In the food industry, osmolytic strains of C. tropicalis improve xylitol production (Kwon et al., 2006; Misra et al., 2012). Rao et al. (2006) used C. tropicalis strains in hypersaline solution to produce xylitol from corn fiber and sugarcane bagasse. Another example of industrial application of this species is the production of ethanol from algae (Ra et al., 2015).

C. tropicalis is still widely used in bioremediation processes. Al-Araji et al. (2007) reported the use of this yeast in the commercial recovery of petroleum spillage. In 2011, Farag and Soliman reported the high degradability of crude oil and hydrocarbons by C. tropicalis (Farag and Soliman, 2011). Benard and Tuah (2016) also evaluated this property under conditions simulating sea water. In addition, Yan et al. (2005) demonstrated the high potential for degradation of phenol by C. tropicalis in saline medium. Microorganisms with this capacity are called biosorbents, found to correct pollution processes without causing damage to ecosystems (Leitão et al., 2007).

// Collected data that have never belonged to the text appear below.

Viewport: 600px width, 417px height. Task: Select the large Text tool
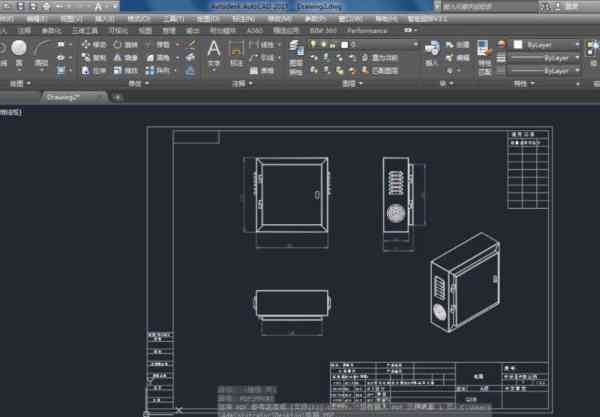click(x=214, y=49)
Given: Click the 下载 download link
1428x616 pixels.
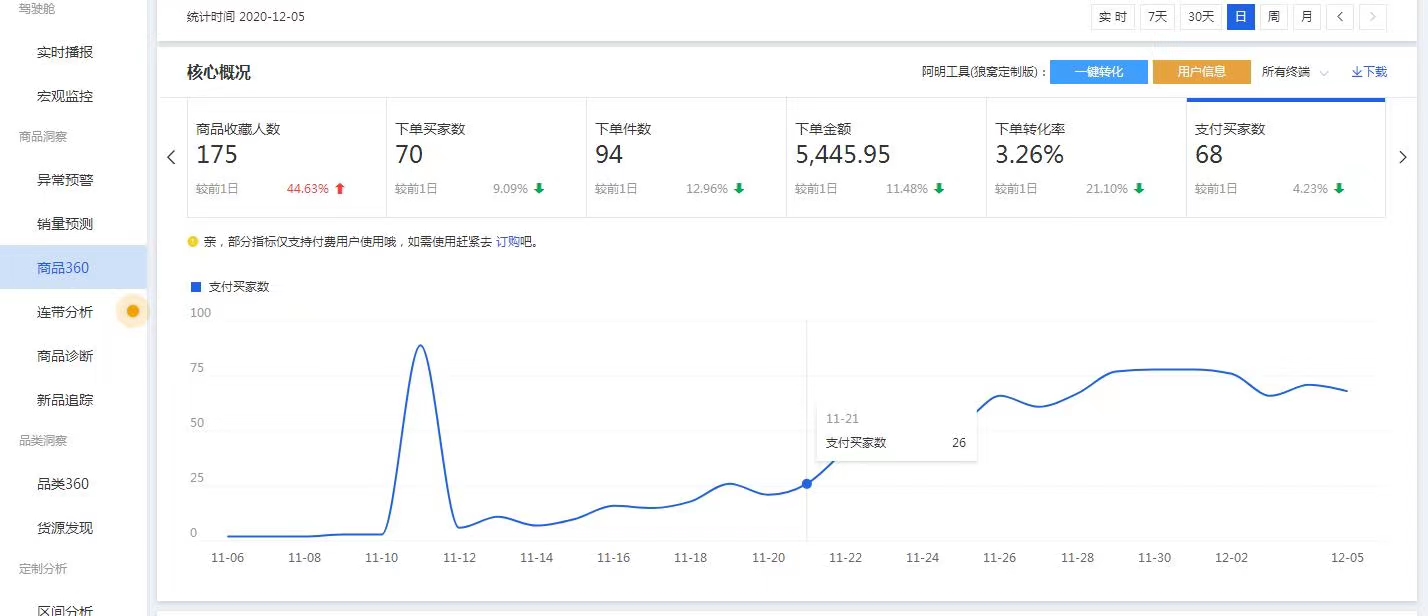Looking at the screenshot, I should (x=1369, y=72).
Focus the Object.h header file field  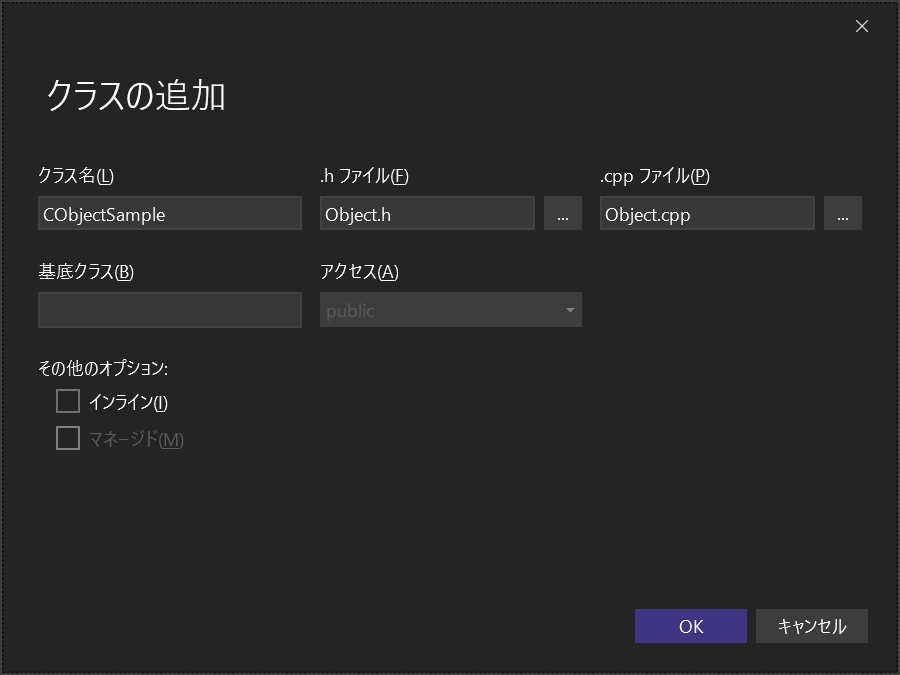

Halotolerance also provides a longer permanence of C. tropicalis in the coastal environment, allowing greater opportunity for contamination of bathers. Prolonged persistence in the marine environment may also lead to adaptation to high concentrations of other ions and UV light. This whole process can be reflected in genetic alterations that results in selection pressure (Krauke and Sychrova, 2008).

Recently, our group was involved in the investigation of osmotolerance and its relation to virulence expression in vitro with C. tropicalis isolated from the coastal environment. We found that these strains can fully express virulence attributes and may show a high persistence capacity on the coastal environment, because they all tolerated high salt concentration. In addition, they showed high MICs to several antifungal drugs used in current clinical practice, demonstrating that environmental isolates may have pathogenic potential and suggesting that the persistence of yeasts in the sand environment may have leaded to the overexpression of efflux pumps, that may partially explain the reason why C. tropicalis isolates not previously exposed to antifungal drugs had high levels of resistance to azoles and amphotericin B (Zuza-Alves et al., 2016).

Concluding remarks

In conclusion, this review highlights important aspects of C. tropicalis biology and clinical relevance. This species may be easily identified by classical taxonomy, commercial, proteomics, and molecular methods and no cryptic sibling species has been discovered. This asexual yeast closely related to C. albicans may be considered of high virulence, which can be verified in animal models of superficial and systemics infections, plus its ability to form true hyphae and complex biofilm in vitro, besides the ability to secret proteinases, phospholipases and hemolisins. C. tropicalis is classified as the third or fourth NCAC species more commonly isolated in the clinical practice, while may be the second more frequently isolated Candida species in Latin America and Asia. Several mechanisms of antifungal resistance have been elucidated, including ERG and FKS gene families' mutations and efflux pumps. Some natural products have also been investigated as new potential use for future development of antifungal compounds active against C. tropicalis. This species is considered osmotolerant and this characteristic has been recently demonstrated to influence the expression of virulence factors and primary antifungal resistance. This ability to survive to high salt concentrations is a property that explains C. tropicalis potential use for biotechnological processes, including ethanol production through the fermentation of sea algae. Therefore, for all the factors previously described, C. tropicalis may be indubitably considered one of the most important Candida species.

Author contributions

DZ and WS prepared the manuscript. GC designed all topics and revised the manuscript. All authors approved the final manuscript.

Conflict of interest statement

The authors declare that the research was conducted in the absence of any commercial or financial relationships that could be construed as a potential conflict of interest.